> Enunciado A
Transcreva do texto sobre a autobiografia de Augusto Boal o trecho que vai de "A obra é escrita" até "sua teoria teatral.", inclusive.

> Trecho selecionado
== == ==

Em autobiografia, Augusto Boal revê circunstâncias pessoais e históricas que o levaram a romper com forma arcaica da velha “arte engajada”

Por Ovídio Poli Junior

Difamam a sua pátria os que calam os crimes do seu governo, jamais os que falam.
(Augusto Boal)
Entre os nomes de nossa dramaturgia, Augusto Boal (1931-2009) figura não apenas como autor e diretor, mas sobretudo como teórico da arte teatral. Aos 70 anos, declarou em entrevista considerar-se um exilado em seu próprio país, em virtude de seu trabalho ser mais conhecido no exterior do que entre nós – um homem cujo trabalho e trajetória muitos brasileiros só vieram a conhecer recentemente, depositário que somos do legado de estupidez deixado por aqueles que, de maneira diferenciada, censuraram, prenderam, torturaram e expulsaram do território e da memória do país pessoas como José Celso Martinez Corrêa, Mário Lago, Flávio Rangel, Ferreira Gullar, Plínio Marcos e o próprio criador do Teatro do Oprimido (citamos apenas alguns nomes, dos muitos inscritos na esfera teatral).

No decorrer da leitura de Hamlet e o filho do padeiro, sua autobiografia, nosso interesse pontual pela experiência carcerária do dramaturgo foi-se ampliando pela rede de recordações que o autor tece desde a infância passada no bairro da Penha, no Rio de Janeiro, até os anos mais recentes em várias partes do mundo. O autor recorda fatos importantes da história teatral brasileira e episódios de sua vida, relatados de forma exuberante e com intensa alegria em mais de trezentas páginas, das quais emerge uma profunda paixão pelo teatro.

A obra é escrita com humor cáustico e profunda ironia, entremeando memória e imaginação em uma abordagem nem sempre linear que confere à narrativa ritmos distintos. O propósito central do livro, no entanto, não se perde: o autor quer nos contar a interação existente entre sua trajetória pessoal, as circunstâncias históricas em que viveu e sua teoria teatral.

== == ==

Dados de localização de alvos:
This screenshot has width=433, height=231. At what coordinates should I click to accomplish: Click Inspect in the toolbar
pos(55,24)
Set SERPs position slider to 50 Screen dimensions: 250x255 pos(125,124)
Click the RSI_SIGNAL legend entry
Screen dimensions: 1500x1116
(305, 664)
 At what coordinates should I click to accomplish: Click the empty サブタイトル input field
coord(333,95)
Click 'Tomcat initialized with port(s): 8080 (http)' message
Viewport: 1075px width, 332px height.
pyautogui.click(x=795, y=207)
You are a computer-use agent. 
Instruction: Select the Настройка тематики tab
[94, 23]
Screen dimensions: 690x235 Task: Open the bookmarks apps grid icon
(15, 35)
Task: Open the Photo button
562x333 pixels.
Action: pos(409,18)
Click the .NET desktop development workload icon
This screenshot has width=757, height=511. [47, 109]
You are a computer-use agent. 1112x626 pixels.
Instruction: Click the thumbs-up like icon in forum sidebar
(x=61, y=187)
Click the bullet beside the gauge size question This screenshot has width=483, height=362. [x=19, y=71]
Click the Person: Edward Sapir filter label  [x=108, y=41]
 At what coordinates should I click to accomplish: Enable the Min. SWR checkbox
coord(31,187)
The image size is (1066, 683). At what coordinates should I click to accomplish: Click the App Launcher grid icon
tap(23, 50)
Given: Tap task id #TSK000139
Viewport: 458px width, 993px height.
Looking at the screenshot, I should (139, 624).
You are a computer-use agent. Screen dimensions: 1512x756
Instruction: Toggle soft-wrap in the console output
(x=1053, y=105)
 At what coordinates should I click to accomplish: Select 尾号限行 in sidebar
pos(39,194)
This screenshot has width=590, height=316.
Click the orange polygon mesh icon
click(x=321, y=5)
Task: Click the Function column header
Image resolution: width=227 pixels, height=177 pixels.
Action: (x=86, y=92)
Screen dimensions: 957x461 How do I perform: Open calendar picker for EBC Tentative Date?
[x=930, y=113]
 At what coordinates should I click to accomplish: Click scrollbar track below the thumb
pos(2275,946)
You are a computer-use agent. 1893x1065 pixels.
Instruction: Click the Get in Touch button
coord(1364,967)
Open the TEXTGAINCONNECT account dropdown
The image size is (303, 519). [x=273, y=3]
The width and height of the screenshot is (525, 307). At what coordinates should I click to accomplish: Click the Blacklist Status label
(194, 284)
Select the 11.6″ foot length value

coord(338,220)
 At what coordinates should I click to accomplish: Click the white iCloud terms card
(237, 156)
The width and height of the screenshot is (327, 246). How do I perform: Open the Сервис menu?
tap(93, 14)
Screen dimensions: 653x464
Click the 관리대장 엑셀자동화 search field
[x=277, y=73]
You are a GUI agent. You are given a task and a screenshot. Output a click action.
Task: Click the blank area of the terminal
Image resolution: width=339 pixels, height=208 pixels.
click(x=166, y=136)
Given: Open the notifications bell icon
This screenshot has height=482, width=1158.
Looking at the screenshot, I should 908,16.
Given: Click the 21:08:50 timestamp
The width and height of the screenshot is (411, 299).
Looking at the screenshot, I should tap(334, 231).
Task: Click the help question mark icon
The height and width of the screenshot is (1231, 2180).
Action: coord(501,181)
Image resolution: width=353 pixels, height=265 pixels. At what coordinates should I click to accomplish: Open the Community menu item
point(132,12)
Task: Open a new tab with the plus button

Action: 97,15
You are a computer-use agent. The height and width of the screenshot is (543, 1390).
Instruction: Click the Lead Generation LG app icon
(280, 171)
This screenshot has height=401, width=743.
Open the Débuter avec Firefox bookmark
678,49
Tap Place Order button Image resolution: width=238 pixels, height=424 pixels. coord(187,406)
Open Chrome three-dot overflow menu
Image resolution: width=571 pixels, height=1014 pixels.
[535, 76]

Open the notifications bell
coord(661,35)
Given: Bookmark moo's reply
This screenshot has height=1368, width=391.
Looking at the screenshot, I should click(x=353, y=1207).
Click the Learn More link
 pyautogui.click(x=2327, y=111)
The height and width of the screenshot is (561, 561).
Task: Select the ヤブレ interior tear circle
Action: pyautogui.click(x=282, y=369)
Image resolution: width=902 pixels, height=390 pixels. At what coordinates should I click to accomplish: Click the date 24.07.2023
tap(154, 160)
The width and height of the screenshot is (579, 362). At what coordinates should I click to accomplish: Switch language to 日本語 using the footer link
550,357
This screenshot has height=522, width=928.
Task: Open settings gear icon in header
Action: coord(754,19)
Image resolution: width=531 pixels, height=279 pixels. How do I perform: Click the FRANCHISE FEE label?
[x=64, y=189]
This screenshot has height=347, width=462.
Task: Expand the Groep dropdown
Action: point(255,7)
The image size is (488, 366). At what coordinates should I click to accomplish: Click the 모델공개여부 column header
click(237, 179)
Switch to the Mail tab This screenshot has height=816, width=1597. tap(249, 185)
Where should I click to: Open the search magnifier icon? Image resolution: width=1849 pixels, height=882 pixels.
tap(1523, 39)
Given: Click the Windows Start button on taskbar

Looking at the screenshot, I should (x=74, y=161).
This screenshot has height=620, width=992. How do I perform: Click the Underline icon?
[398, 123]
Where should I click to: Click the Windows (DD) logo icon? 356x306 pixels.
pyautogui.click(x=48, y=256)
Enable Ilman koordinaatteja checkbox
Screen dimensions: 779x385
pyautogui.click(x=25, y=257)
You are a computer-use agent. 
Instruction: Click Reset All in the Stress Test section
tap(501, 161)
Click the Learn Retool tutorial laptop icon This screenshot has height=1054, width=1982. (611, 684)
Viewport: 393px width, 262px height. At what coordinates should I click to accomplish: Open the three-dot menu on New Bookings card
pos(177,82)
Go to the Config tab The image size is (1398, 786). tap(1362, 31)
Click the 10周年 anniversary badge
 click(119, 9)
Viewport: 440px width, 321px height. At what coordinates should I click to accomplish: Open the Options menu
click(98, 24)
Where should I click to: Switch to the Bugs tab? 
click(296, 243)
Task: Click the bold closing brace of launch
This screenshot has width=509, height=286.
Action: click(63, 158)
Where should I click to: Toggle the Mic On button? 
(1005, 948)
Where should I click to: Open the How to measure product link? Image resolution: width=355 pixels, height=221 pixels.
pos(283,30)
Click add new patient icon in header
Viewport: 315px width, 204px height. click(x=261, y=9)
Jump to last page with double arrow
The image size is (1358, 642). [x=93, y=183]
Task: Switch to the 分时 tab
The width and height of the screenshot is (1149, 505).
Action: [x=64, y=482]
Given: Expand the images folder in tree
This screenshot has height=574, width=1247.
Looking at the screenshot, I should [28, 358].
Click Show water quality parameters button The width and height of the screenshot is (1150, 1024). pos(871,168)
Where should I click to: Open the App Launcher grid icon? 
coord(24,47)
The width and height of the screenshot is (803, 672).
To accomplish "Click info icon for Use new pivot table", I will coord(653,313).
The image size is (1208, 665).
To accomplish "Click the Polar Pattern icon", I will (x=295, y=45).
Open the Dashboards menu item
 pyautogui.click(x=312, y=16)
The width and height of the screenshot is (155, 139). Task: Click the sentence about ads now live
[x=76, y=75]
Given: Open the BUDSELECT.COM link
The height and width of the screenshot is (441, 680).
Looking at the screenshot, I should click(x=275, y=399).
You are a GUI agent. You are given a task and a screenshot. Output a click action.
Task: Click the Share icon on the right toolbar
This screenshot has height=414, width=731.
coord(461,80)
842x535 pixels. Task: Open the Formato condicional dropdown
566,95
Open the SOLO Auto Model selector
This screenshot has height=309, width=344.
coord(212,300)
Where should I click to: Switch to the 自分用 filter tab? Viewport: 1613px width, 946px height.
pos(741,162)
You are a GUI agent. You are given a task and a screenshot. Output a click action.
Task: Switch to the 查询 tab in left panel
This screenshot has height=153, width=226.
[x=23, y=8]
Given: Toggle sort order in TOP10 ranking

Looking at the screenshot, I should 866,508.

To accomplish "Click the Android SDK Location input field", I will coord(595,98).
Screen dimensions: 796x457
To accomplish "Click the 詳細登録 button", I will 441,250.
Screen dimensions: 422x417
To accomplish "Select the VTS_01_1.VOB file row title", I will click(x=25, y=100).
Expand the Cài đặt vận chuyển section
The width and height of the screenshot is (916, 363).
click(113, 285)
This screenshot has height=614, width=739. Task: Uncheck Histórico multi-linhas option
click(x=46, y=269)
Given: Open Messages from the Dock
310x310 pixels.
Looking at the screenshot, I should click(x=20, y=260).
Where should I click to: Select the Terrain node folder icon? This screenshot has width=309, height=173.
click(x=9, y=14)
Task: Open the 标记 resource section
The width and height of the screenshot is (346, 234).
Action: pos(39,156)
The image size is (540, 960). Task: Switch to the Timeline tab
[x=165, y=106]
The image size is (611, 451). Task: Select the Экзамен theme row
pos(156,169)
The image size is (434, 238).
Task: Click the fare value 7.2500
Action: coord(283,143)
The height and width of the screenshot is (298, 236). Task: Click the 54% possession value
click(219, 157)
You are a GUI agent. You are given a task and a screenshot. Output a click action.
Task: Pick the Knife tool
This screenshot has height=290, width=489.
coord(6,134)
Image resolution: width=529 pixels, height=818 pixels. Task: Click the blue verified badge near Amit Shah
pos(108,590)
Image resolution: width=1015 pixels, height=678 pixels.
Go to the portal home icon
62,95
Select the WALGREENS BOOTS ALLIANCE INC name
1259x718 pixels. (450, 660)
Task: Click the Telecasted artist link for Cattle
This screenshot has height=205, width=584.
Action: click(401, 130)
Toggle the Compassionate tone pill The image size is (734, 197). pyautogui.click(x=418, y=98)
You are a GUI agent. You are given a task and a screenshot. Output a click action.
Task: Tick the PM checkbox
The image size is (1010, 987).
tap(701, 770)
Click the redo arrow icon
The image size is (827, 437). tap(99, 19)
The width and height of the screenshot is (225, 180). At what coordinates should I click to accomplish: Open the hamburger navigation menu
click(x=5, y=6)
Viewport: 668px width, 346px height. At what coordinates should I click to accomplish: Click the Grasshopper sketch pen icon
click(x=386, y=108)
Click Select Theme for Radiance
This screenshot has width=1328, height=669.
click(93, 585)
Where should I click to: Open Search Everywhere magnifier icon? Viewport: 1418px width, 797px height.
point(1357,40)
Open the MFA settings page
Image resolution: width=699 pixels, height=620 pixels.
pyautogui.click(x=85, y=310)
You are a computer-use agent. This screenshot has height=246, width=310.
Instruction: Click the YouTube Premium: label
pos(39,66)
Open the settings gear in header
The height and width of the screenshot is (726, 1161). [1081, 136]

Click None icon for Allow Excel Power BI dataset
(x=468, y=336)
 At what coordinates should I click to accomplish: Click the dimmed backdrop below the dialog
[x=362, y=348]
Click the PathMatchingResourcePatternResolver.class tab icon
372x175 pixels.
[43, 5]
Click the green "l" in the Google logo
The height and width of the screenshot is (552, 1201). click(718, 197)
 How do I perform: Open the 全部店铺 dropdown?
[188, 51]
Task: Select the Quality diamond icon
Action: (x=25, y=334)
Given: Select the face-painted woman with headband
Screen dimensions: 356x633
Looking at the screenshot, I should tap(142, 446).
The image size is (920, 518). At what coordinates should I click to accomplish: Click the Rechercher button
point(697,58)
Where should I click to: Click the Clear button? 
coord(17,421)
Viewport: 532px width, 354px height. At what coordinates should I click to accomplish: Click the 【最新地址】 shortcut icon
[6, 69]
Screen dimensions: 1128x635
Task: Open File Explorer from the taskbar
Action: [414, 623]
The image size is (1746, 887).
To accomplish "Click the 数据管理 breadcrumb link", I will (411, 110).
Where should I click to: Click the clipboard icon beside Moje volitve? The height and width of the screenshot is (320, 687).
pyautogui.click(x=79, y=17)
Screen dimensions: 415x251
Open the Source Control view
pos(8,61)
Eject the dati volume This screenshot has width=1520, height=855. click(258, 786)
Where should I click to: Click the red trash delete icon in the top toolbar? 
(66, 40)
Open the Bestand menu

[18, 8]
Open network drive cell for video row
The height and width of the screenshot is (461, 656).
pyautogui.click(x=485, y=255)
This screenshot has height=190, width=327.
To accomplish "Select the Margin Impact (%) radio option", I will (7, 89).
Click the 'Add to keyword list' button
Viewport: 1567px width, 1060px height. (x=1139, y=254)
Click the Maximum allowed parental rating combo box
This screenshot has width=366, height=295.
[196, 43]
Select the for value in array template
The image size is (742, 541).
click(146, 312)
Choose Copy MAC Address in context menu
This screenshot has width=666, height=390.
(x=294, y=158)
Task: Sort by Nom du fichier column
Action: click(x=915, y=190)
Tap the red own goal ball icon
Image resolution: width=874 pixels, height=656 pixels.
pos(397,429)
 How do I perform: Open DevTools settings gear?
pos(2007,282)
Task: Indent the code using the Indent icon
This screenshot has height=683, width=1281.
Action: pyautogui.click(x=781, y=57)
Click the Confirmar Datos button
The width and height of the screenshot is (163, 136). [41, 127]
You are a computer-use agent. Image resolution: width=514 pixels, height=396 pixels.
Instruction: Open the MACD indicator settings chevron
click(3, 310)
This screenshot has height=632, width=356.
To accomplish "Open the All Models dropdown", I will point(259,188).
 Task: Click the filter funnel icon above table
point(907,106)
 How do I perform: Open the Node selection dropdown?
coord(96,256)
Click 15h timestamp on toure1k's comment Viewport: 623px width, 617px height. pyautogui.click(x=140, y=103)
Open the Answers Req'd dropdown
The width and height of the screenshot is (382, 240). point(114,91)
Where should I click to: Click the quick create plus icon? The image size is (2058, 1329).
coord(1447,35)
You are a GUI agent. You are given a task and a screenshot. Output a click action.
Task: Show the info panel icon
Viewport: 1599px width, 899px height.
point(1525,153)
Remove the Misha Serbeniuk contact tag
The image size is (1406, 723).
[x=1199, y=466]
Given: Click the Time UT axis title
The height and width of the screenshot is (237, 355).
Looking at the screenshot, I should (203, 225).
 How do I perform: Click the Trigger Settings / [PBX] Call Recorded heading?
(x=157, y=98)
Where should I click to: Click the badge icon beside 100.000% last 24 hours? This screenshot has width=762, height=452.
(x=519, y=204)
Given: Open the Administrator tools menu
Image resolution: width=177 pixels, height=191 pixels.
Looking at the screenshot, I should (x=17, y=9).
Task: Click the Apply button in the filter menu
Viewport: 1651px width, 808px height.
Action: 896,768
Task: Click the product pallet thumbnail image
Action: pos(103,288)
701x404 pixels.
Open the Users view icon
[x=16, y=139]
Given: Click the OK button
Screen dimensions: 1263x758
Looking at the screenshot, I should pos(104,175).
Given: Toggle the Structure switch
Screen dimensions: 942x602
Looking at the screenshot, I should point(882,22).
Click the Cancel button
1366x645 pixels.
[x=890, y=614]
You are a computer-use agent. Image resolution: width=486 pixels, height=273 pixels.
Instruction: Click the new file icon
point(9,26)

== == ==

> Enunciado B
Edite as linhas da listagem que vão da que contém "Click Show water" até a que contém "[x=76, y=75]", inclusive, trocando "screenshot" por "image" sem alterar mais nada. Apresente somente essas linhas.

> Resposta completa A
A obra é escrita com humor cáustico e profunda ironia, entremeando memória e imaginação em uma abordagem nem sempre linear que confere à narrativa ritmos distintos. O propósito central do livro, no entanto, não se perde: o autor quer nos contar a interação existente entre sua trajetória pessoal, as circunstâncias históricas em que viveu e sua teoria teatral.

> Resposta completa B
Click Show water quality parameters button The width and height of the image is (1150, 1024). pos(871,168)
Where should I click to: Open the App Launcher grid icon? 
coord(24,47)
The width and height of the image is (803, 672).
To accomplish "Click info icon for Use new pivot table", I will coord(653,313).
The image size is (1208, 665).
To accomplish "Click the Polar Pattern icon", I will (x=295, y=45).
Open the Dashboards menu item
 pyautogui.click(x=312, y=16)
The width and height of the image is (155, 139). Task: Click the sentence about ads now live
[x=76, y=75]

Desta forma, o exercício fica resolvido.